Travis Nix Interview
You’re currently a JD Candidate at Georgetown law with a concentration in tax law.Can you tell us a little bit about your interest in the law and your career path?
I’ve always been interested in law. When I was younger I wanted to be a sports agent, so I’ve always been interested in contracts and contractual terms. I got into tax law when I was an undergraduate intern on Capitol Hill for Congressman Peter Roskam when the 2017 tax law passed and 2019 when I was a federal tax policy intern for the Heritage Foundation. I then learned I could go to law school and help companies navigate our labyrinth of a tax code by becoming a tax attorney. This fall, I’ll be moving to New York and becoming a tax attorney at Skadden, Arps, Meagher, and Flom.

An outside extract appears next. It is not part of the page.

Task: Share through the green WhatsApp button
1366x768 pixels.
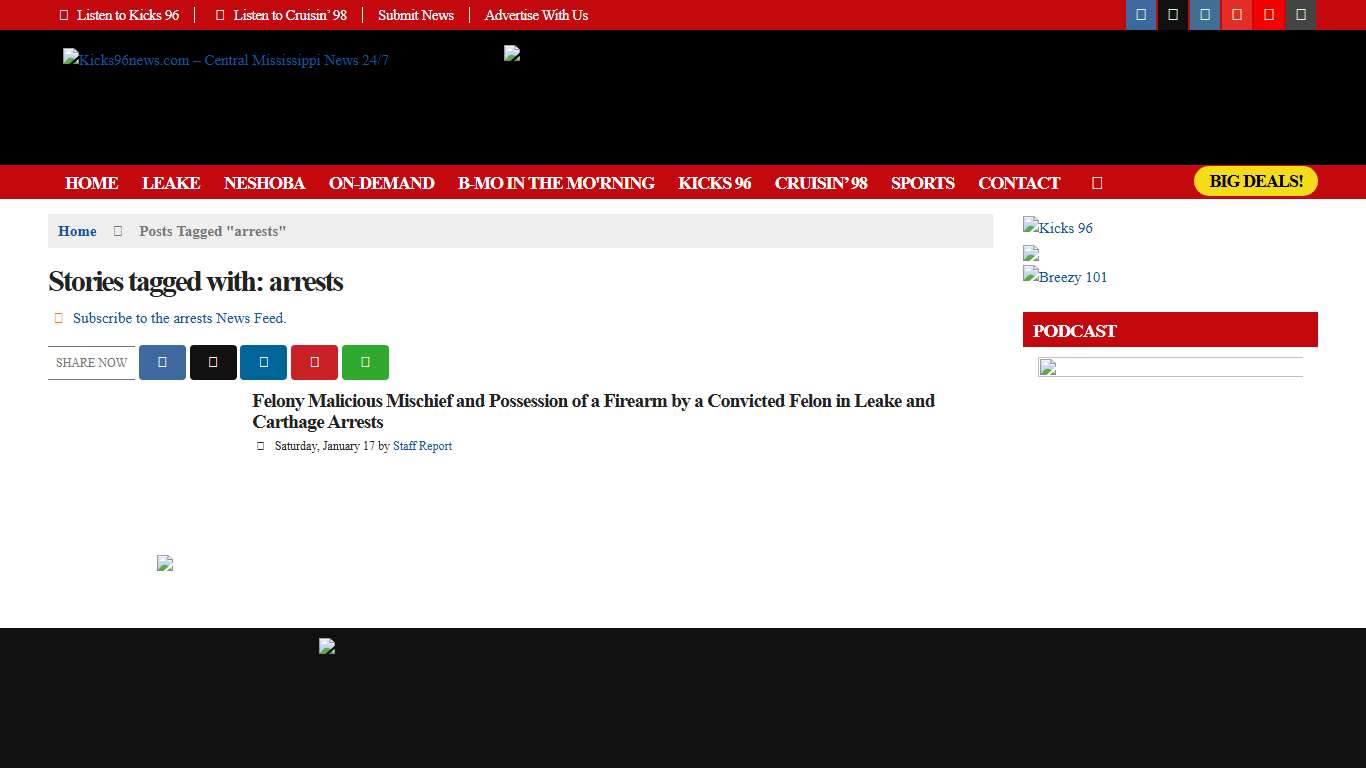Action: click(x=365, y=362)
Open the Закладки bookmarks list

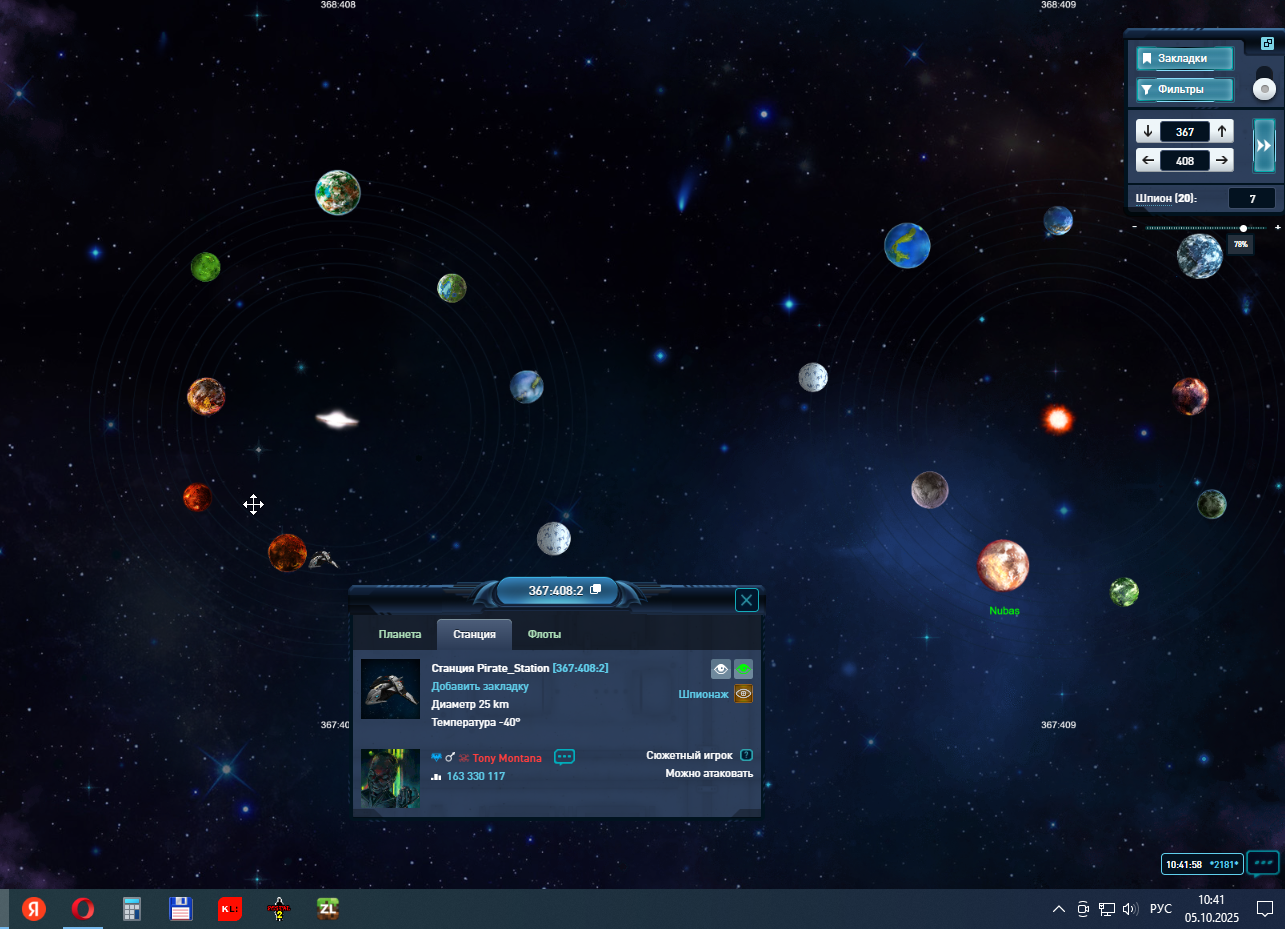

You’ve written a lot about tax policy in many outlets including multiple pieces in The Wall Street Journal. What’s one major change you would make to the tax code and why?
The one realistic change I would make to the federal tax code is permanent full expensing. Full expensing is a policy that allows companies to deduct the full costs of their capital investments, like equipment and machinery, immediately off their taxes. By making these expensive investments cheaper, the tax code can grow our economy and raise wages.
How did Young Voices help you become a more well-rounded person and writer?
Young Voices made me a better writer without a doubt. I never considered myself a good writer (and my high school English teachers would agree), but thanks to Young Voices’ extremely talented editors, I have learned how to communicate very complicated tax concepts to a general audience. This will make me a better lawyer as well as a better advocate for good tax policy.
Which published works or media appearances Young Voices placed for you are you most proud of?
The article I’m most proud of is my Wall Street Journal article on Biden proposing to change the statute of limitations for audits. This was my first WSJ article and one of the first times I wrote about substantive tax law rather than policy. This was a proposal that easily could’ve been snuck into a large omnibus bill, and it still has not passed and hopefully never will.
Personally, I’m most proud of my television appearance on Fox and Friends discussing my immune deficiency and COVID-19 restrictions. This was the first time I had ever publicly discussed my disease. I was blessed with the opportunity to raise awareness about primary immune deficiencies and drive home the point that we just want to be treated the same as our peers and be able to live freely,
What’s your advice for pro-liberty young people pursuing a career in policy?
Write about the policies you are passionate about. You know more than 99.9% of the population. Come up with original ideas and people will respect you.